Karlson applauded the move, noting they are most valuable as a deterrent for wayward officers.

Other policies announced today aim to increase the number of supervisors in sensitive units such as narcotics and tighten their oversight of investigations.

No supervisors were present when narcotics detectives Robert B. Long and Jason P. Edwards allegedly skimmed portions of marijuana from intercepted packages before delivering them to IMPD’s property room.

Spears said he would reassign sergeants and possibly even hire new ones to ensure that a supervisor signs off on search warrants and is present whenever officers recover drugs or money. Although supervisors usually have overseen drug busts in the past, policy didn’t require it.
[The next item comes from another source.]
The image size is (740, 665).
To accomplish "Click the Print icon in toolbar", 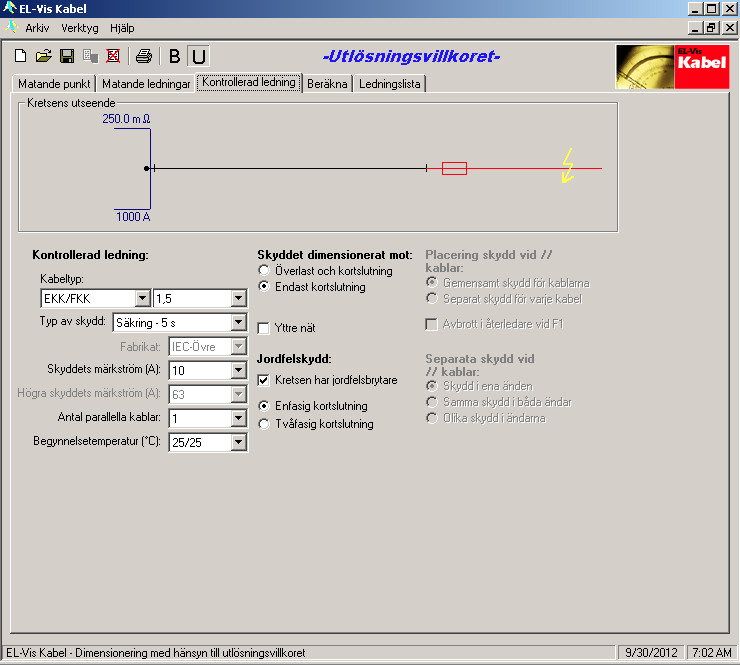I will pyautogui.click(x=143, y=56).
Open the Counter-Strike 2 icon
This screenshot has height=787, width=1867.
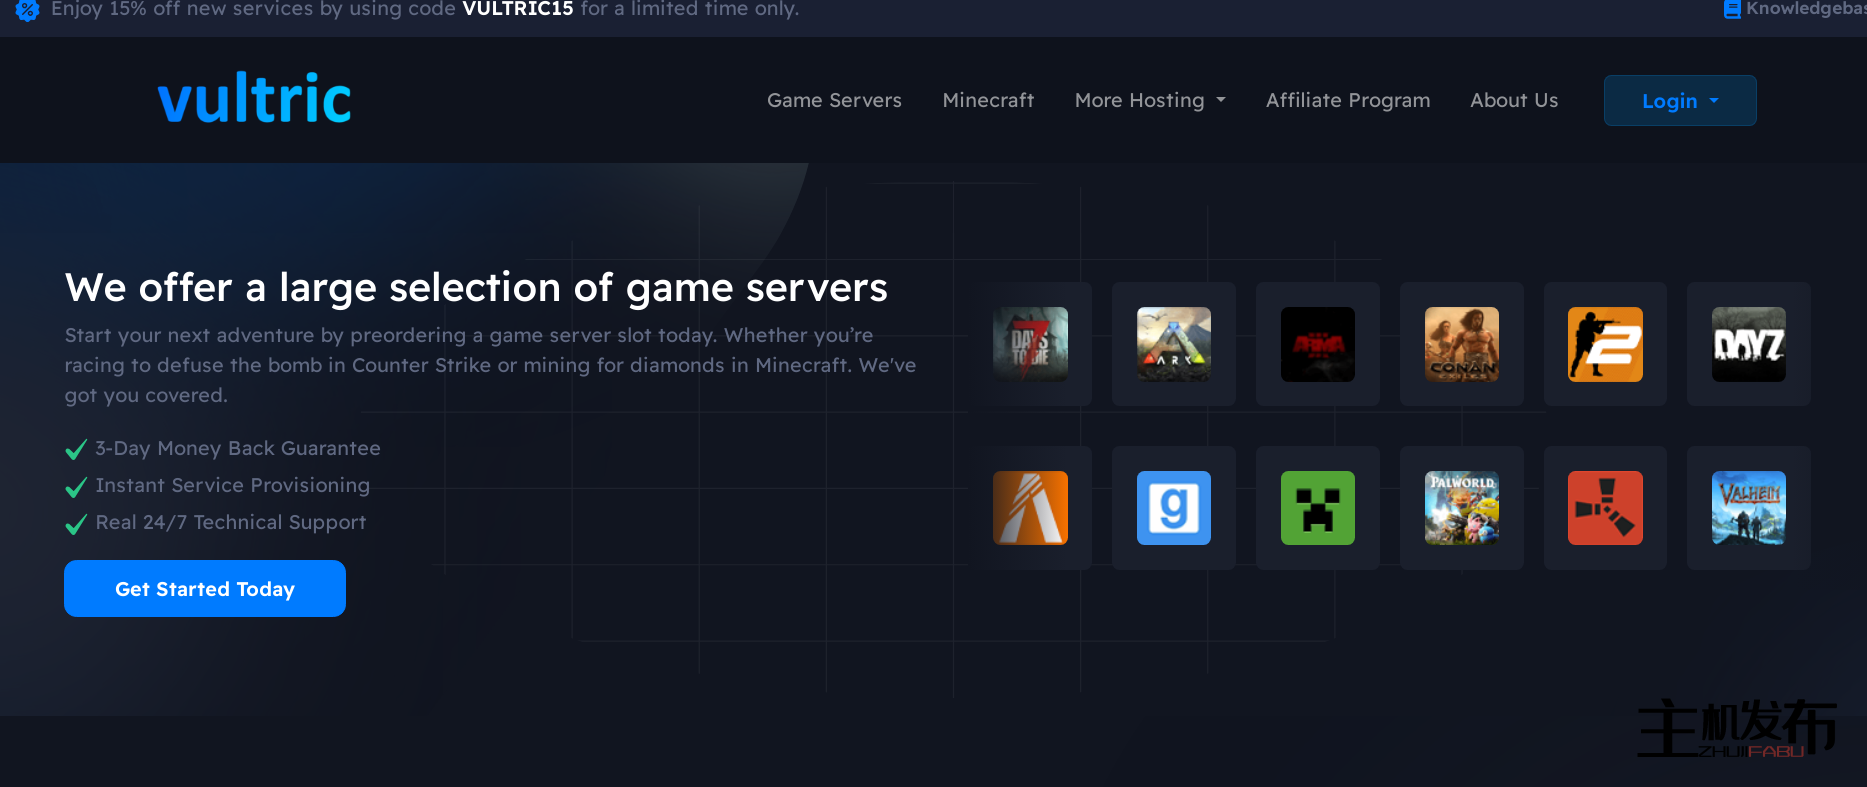click(x=1605, y=344)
“Sometimes if it gets busy enough out on the street, if we have a practice that’s not in writing, there’s a tendency to do what you have to do to get the problem done with,” said Deputy Chief John Conley, who oversees operations.

Among the sampled departments, Columbus doesn’t require supervisors to attend warrant searches for drugs. Dallas does require their presence, and Las Vegas goes farther, requiring supervisors to be present for any felony arrest.

But not everyone is convinced such measures would have prevented the alleged officer misconduct.

“It wouldn’t have mattered what measures were in place,” said Owensby, the union official. “Those officers — if those allegations are true — they made a willful decision to break the law.”

And that decision has come with repercussions.

Marion County prosecutors have thrown out 20 pending cases investigated by Long and Edwards. At least a dozen more still are being examined and could be dismissed, said Larry Brodeur, the prosecutor’s chief of narcotics and gun cases.
There is also the damage done to the department’s reputation and its relationship with the community.

The Rev. Thomas L. Brown’s Ebenezer Missionary Baptist Church is in the thick of one hotbed for drugs and violence on the Near-Westside. He said many people are angry with the misconduct, but have muted reactions because they are afraid of the police and drug trade around them.

“Some folks feel that there is corruption,’’ he said, “and this is the incident that proved it.”

But the integrity policies announced Thursday showed IMPD reaching out to the community, he said. He hoped the community would respond with support.

“The whole notion that we’re looking at solutions — and it’s not reactionary and seems to be proactive — all indicate a rational approach,” Brown said. “What’s being presented by the department is excellent.”

The task ahead is crucial as the police confront a recent spike in homicides.
“People are just kind of holding their breath and waiting for the next day’s news,” said Joe Slash, president of the Indianapolis Urban League and a member of IMPD’s merit board. “Bottom line, you don’t know what could happen in the street when the public don’t trust a police officer.”